LA STORIA DELLA CAMORRA Carmine Alfieri nel corso di un’udienza del Maxiprocesso quater: prima di scegliere di collaborare con la giustizia ho riflettuto per sei mesi

«Il mio gruppo e io, in particolare, eravamo molto legati ad Antonio Bardellino. Con lui ho avuto diverse occasioni per confrontarmi e parlare». E’ quanto dichiara Carmine Alfieri (ex padrino della Nuova famiglia, poi passato a collaborare con la giustizia) nel corso di una udienza del Maxiprocesso quater. Sollecitato dal presidente della Corte relativamente ai rapporti esistenti tra camorristi campani ed esponenti di Cosa nostra siciliana, il pentito spiega: «Bardellino, una volta, mentre parlavamo della guerra di mafia, allora in atto in Sicilia, mi disse che considerava i mafiosi siciliani dei ‘fetenti’. L’unico verso il quale provava rispetto era Gaetano Badalamenti». «Poi, in un’altra occasione, ebbe a parlare di Totuccio Contorno (per anni braccio destro di Stefano Bontate, e grande accusatore dei Corleonesi, ndr). Bardellino non poteva farsi capace come uno come Contorno avesse potuto iniziare a collaborare con lo Stato». Durante l’udienza del 25 luglio 1996, ’o ’ntufato (come era più noto Alfieri negli ambienti malavitosi) racconta anche del suo «pentimento». «Il percorso non è stato facile, ci ho impiegato sei mesi per decidere.
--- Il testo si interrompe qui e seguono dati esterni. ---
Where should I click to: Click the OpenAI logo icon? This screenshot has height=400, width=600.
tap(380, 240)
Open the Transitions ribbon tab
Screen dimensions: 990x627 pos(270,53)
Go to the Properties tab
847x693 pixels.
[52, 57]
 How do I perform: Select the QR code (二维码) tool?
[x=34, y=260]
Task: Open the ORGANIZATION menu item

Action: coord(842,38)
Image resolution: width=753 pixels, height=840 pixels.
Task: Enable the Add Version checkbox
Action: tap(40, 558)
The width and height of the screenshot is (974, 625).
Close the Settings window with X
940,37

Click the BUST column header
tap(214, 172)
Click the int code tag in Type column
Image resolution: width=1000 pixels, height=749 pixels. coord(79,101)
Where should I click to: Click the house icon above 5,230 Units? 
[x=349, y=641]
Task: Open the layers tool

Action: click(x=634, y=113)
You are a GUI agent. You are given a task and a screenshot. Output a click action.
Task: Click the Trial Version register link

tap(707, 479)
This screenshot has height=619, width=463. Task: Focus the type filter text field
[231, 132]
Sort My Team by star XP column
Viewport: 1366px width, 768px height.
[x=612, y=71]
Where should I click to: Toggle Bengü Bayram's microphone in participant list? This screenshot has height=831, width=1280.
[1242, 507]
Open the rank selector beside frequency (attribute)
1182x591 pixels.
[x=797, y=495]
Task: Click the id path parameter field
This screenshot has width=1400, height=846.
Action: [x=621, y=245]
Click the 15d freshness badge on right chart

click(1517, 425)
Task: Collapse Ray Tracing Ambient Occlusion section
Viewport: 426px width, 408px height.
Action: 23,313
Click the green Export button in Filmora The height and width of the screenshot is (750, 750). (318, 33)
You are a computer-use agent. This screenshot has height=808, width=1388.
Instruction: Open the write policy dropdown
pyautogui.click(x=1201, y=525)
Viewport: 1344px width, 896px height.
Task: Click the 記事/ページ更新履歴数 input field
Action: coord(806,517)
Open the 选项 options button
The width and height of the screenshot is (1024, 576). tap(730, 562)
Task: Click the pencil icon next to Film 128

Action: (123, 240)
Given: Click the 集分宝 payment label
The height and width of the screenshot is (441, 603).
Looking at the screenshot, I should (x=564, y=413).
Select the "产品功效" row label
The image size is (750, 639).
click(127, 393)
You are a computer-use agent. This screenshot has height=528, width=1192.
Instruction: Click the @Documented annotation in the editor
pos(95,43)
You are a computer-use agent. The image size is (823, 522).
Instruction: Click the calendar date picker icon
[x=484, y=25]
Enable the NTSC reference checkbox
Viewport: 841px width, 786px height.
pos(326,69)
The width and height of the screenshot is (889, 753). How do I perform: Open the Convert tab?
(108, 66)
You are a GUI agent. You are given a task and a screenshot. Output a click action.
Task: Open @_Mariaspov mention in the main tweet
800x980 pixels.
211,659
Alla fine ho deciso di pentirmi e collaborare perché maturai di essere un peccatore, e volevo mettere fine a una vita di male arrecato agli altri e anche a me stesso. Presi questa decisione anche per dare l’esempio, speravo che altri mi avrebbero seguito, avrebbero fatto come me», spiega Alfieri al presidente della Corte. E poi sottolinea: «La mia decisione l’ho presa da vincente, non da perdente, perché il mio gruppo aveva vinto la guerra di camorra contro la Nco e le altre fazioni in lotta».